Now 43, the same age John F. Kennedy became president, he is Canada's second-youngest prime minister. His astounding success follows the longest national campaign since 1872 in which Canadians routed the ruling Conservatives, ending a divisive decade in power while embracing a Liberal Party which was thought to be in free fall.
For the Conservatives, led by the dour Stephen Harper, it is a stunning rebuke. For the Liberals, led by the sunny Trudeau, it is a stunning reversal. And for Canada, it is a return to a familiar past in politics and personality, after 10 years of a modestly right-of-center government in a modestly left-of-center country.
It was anything but a sure thing. At the beginning of the campaign, Trudeau's popularity was falling. The Conservatives had launched a multimillion-dollar negative advertising campaign that claimed he was "just not ready."
The point was to portray the youthful Trudeau, who once had an unruly haircut, as an amateur, callow and hollow. While former Prime Minister Brian Mulroney warned his fellow Conservatives not to underestimate him, a senior Conservative said expectations were so low of Trudeau that he would only have to arrive at the first of the leaders' debates "with his pants on."
Trudeau not only showed up fully clothed, he excelled in all the debates over the 78-day campaign. Turning the negative ads to his advantage, Trudeau declared in television commercials of his own that he was "not ready" for another four years of the Conservatives.
Nor were Canadians. In defeating the government, they made another Trudeau prime minister, renewing a succession as dynastic as a Bush or Clinton ascending to the presidency. They also returned political power in Canada to an exclusive two-party affair between the Liberals and Conservatives.
Canadians rejected a campaign of Conservative fear-mongering, which suggested that Syrian refugees were terrorists, that the wearing of the Niqab by Muslim women was a threat to Canadian values, and that the economy would fall into recession under the Liberals.
Canadians ignored that. Instead, decisively and enthusiastically, they returned to a Liberal Canada that promises to be more moderate, confident, tolerant and ambitious.
Although polls had shown the Liberals pulling ahead in the last week, few predicted the scale of their victory. It was crushing. They won every seat in the four provinces of Atlantic Canada, more than half the seats in French-speaking Quebec and more than two-thirds of the seats in diverse, industrial Ontario.
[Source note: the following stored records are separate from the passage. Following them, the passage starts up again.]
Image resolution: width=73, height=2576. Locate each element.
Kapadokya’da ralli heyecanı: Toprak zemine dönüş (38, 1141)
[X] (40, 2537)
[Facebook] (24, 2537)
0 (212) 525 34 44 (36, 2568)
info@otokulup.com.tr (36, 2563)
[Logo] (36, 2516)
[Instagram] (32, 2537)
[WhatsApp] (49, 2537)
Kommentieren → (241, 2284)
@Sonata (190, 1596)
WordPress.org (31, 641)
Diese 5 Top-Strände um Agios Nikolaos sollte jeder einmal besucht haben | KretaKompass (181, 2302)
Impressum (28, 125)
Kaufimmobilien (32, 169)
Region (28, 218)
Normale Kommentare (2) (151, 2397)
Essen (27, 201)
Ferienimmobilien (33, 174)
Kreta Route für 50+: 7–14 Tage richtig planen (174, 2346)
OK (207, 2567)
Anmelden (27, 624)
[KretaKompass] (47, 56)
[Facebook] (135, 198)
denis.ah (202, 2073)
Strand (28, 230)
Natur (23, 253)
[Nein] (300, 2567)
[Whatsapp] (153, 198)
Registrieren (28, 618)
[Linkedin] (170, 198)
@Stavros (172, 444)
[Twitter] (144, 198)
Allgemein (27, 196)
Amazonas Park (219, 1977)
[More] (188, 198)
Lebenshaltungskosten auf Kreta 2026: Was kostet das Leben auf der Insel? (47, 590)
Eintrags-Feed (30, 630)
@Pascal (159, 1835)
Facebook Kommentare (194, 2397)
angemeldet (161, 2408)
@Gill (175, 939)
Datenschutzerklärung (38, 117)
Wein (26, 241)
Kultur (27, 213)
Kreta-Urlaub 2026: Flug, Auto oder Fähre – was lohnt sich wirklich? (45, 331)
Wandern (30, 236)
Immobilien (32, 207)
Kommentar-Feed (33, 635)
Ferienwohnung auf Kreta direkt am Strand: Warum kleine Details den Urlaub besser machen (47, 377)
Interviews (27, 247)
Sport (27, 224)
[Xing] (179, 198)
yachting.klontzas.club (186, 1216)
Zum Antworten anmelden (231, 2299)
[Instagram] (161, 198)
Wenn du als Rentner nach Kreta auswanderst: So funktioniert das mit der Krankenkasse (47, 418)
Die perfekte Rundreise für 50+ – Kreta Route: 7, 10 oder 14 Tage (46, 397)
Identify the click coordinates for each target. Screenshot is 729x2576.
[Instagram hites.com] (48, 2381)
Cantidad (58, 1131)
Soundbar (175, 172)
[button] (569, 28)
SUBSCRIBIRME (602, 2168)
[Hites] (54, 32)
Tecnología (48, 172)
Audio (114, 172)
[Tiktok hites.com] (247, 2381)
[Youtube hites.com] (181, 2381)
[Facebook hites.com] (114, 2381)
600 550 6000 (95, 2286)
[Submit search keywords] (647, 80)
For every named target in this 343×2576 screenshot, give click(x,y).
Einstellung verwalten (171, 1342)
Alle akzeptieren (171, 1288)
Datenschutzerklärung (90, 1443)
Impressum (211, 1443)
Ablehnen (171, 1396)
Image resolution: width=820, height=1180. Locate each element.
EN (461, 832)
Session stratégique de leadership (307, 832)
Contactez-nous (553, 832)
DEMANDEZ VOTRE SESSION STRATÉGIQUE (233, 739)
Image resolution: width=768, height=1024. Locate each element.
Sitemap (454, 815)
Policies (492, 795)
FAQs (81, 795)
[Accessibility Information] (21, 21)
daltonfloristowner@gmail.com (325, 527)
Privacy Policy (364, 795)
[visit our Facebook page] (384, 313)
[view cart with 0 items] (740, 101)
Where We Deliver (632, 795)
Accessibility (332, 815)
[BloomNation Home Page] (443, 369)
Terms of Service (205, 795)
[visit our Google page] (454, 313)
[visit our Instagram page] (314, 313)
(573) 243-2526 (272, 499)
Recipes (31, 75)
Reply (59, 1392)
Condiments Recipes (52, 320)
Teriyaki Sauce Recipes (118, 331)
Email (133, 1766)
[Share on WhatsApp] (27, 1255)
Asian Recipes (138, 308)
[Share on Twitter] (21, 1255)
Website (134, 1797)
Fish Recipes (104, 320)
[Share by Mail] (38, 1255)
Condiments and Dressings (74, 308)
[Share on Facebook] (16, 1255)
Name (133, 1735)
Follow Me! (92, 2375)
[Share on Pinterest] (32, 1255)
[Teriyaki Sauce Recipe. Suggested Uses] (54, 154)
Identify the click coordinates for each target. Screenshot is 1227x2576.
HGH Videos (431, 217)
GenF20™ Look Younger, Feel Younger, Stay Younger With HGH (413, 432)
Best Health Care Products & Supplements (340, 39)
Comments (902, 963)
They won all the northern seats, as well as many in Western Canada, where the Liberals are traditionally weak.
In Calgary, the heart of conservative, oil-rich Alberta, they won their first seats since 1968. In British Columbia, on the West Coast, the party won its most seats in 40 years.
In Canada's new Parliament of 338 seats, the Liberals will have 184 seats, the Conservatives 99, the New Democratic Party 44. The rest are divided among the Green Party and the secessionist Bloc Québécois.
It means the Liberals can govern for four years with a free hand to implement a big agenda on climate change, a commitment to multilateralism and liberal internationalism, tax breaks for the middle class, and a major public works program.
As much as the size of the majority, though, is what it represents. In an October moment, Canada has rejected a government led by Harper, a secretive former economist who had united the country's conservative movement and won three elections since 2006. This time, however, history was against him. No leader has ever won four consecutive elections.
Polls said some 70% of Canadians wanted change. But that meant choosing between the New Democrats, a social democratic party that has never held power in Ottawa, and the Liberals, who have governed for most of Canada's history but suffered their worst defeat in the last election in 2011. As the New Democrats surged early in the campaign, pundits wondered whether the Liberals would survive, should they place third again.
But the Liberals outflanked the New Democrats on the left, promising three years of deficit spending on green energy, roads and bridges, and urban transit, while the NDP cautiously promised to balance the budget like the fiscally hawkish Conservatives they had hoped to displace.
Looking for an agent of change, progressive voters chose the Liberals, not the New Democrats. That party had hoped to realign national politics, which has always chosen between Liberals and Conservatives, both of them traditionally centrist.
Now the New Democrats are in third place, the Conservatives in second, the Liberals in power, led by a man named Trudeau. In Canada, it is back to the future.